Exactly what kind of narrator is Marlowe? Technically speaking, the type of narration in The Big Sleep is called a first person limited point of view. It's first person because Marlowe is the "I" who's telling his own story. And it's "limited" because Marlowe doesn't have access to the inner thoughts and feelings of other characters in the story and he doesn't know everything that's going on. That kind of total access is reserved for what we call an omniscient narrator.
Obviously, giving the narrator omniscience would be a disaster for a detective story, right? If the detective already knows everything's that's going on, then there wouldn't be any mystery to solve. A detective has to have a limited point of view because his job is to infer, deduce, observe, and piece together clues. So that means that a typical detective story is always working its way towards omniscience. Towards total knowledge.
In The Big Sleep, Marlowe's task is to acquire knowledge about the blackmail scheme and Rusty's disappearance. In the end, Marlowe does achieve omniscience since he solves the crime, but when he arrives at the knowledge he was seeking, he's not exactly pleased. In fact, he becomes extremely disillusioned (maybe we should tell Mr. Marlowe that sometimes ignorance is bliss). And this sense of disillusionment brings us to the second important feature of The Big Sleep: Marlowe's distinctive narrative voice.

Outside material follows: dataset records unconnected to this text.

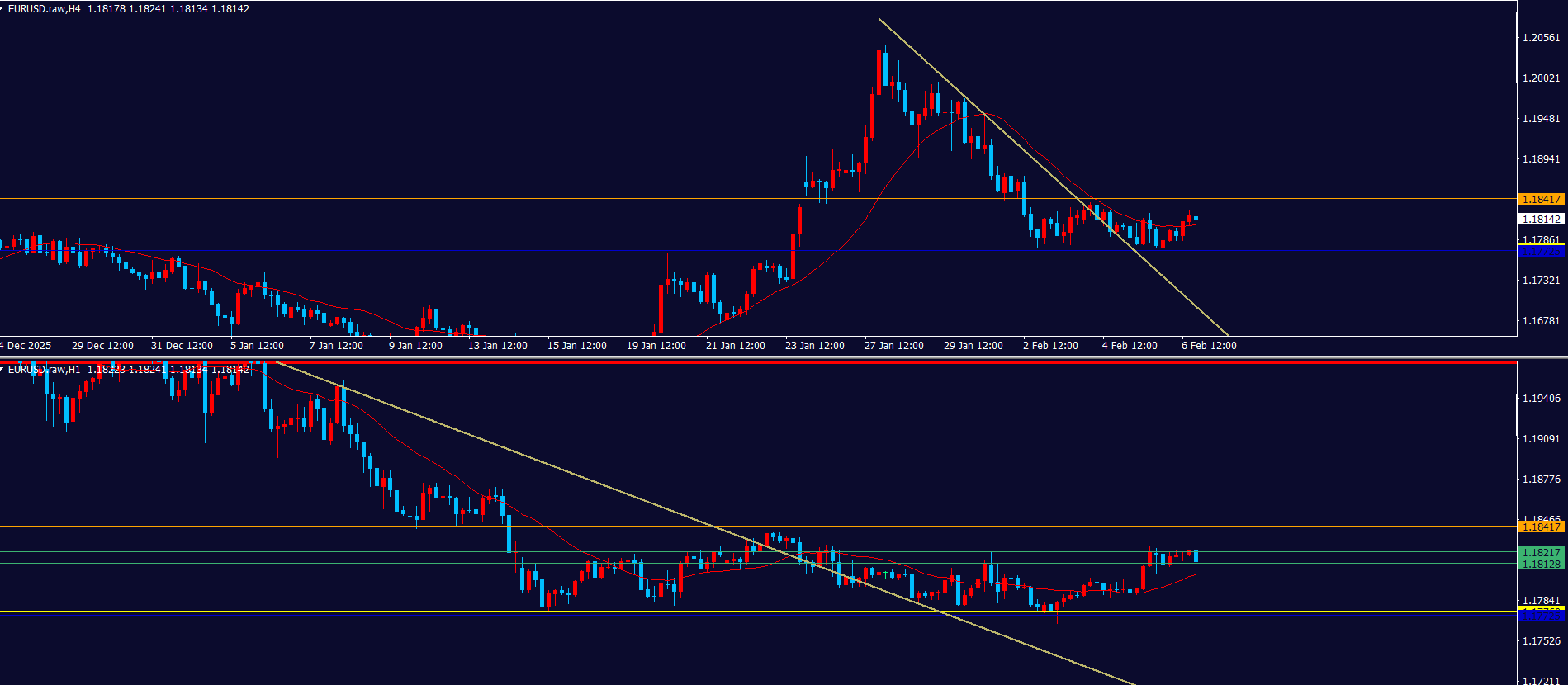Screen dimensions: 1568x685
Task: Select blue 1.17725 price label on H4 chart
Action: click(x=1541, y=252)
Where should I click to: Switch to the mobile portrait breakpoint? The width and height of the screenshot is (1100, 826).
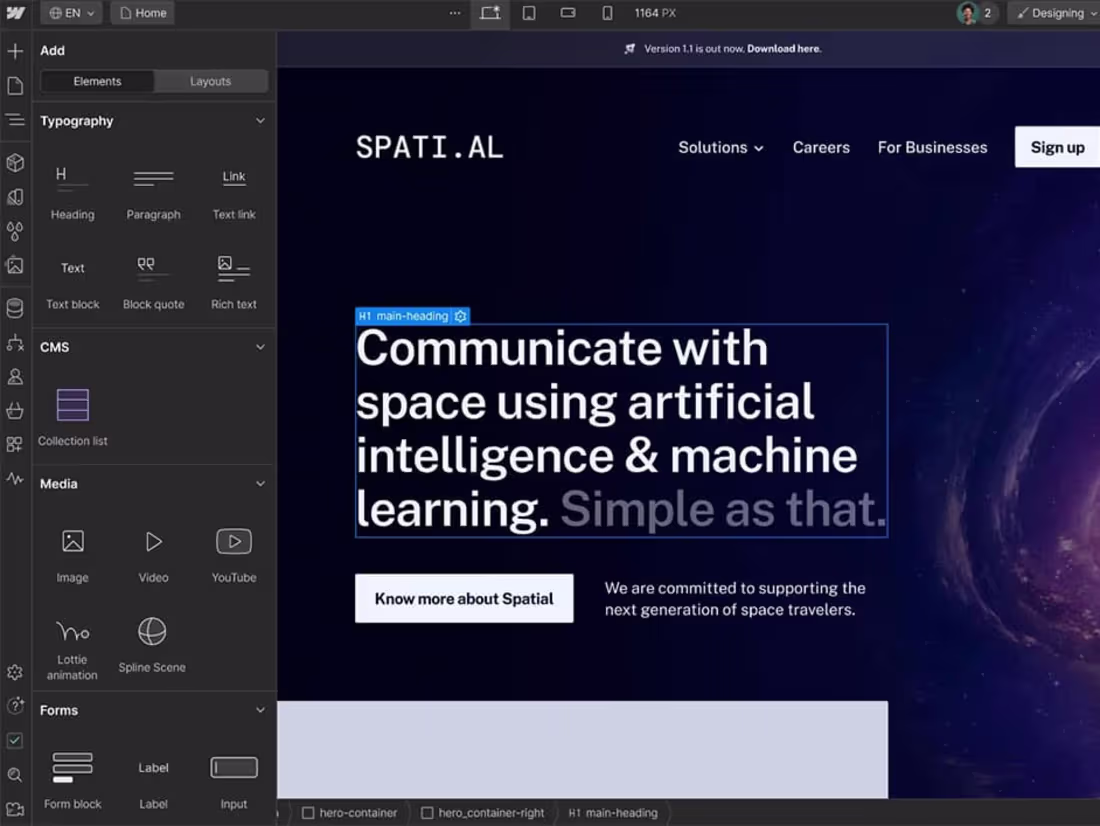tap(607, 14)
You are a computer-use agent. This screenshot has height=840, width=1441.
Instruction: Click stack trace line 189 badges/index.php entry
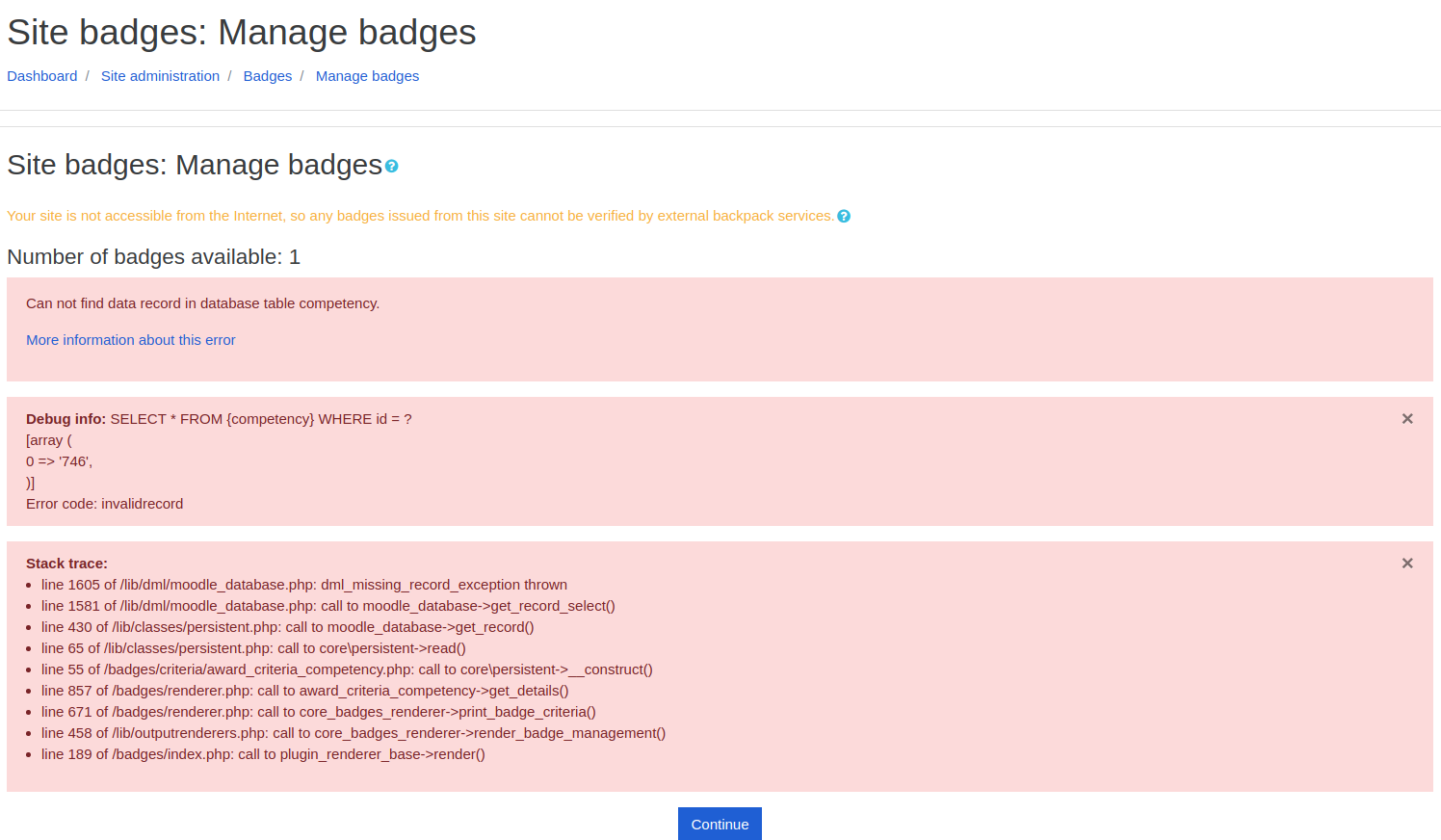[x=263, y=754]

Since we're in Marlowe's head the entire time, we get to know the guy pretty well. His personality shines through in every sentence we read. The way that Marlowe narrates is a combination of sarcastic asides, objective commentary, and cynical observations. And what makes his voice so interesting is his unusual way of describing things. For example, read his description of the stained glass panel at the beginning of the book, and while you're at it, we want you to pick the funniest word:
Over the entrance doors, which would have let in a troop of Indian elephants, there was a broad stained-glass panel showing a knight in dark armor rescuing a lady who was tied to a tree and didn't have any clothes on but some very long and convenient hair. The knight had pushed the vizor of his helmet back to be sociable, and he was fiddling on the ropes that tied the lady to the tree and not getting anywhere. (1.2)
When you read this passage, which funny word jumped out at you most? We at Shmoop chose the word "convenient." Why might this word be both so funny and so fitting at the same time? By itself, the word "convenient" isn't all that interesting. But in this particular sentence, he's using it in a new, surprising way. He definitely doesn't mean convenient in the literal sense, as something that involves little trouble or effort. Anyone with long hair knows that there's nothing convenient about it. It gets tangled easily, it gets in your eyes, it takes longer to wash.
So why does Marlowe use the word convenient here? Well, we think it's because by using this one simple word, Marlowe is able to create a very vivid image. What did you picture in your head when you read that the lady was naked except for "some very long and convenient hair"? What we pictured is long flowy tresses of hair cascading down her naked body, and "conveniently" coiling around and covering up her nakedness.
Why are we making such a big deal out of this one word? It's because this is what makes Chandler stand out so much as a writer of detective fiction. There's more going on in this novel than just predictable plot twists and cheap payoffs. What makes The Big Sleep different from you're your plain old, run-of-the-mill detective stories is Marlowe's ability to find the mot juste—the "right word" to describe something perfectly, with just the right combination of humor and cynicism. It's a hallmark of the hardboiled narrative voice that made Chandler so famous.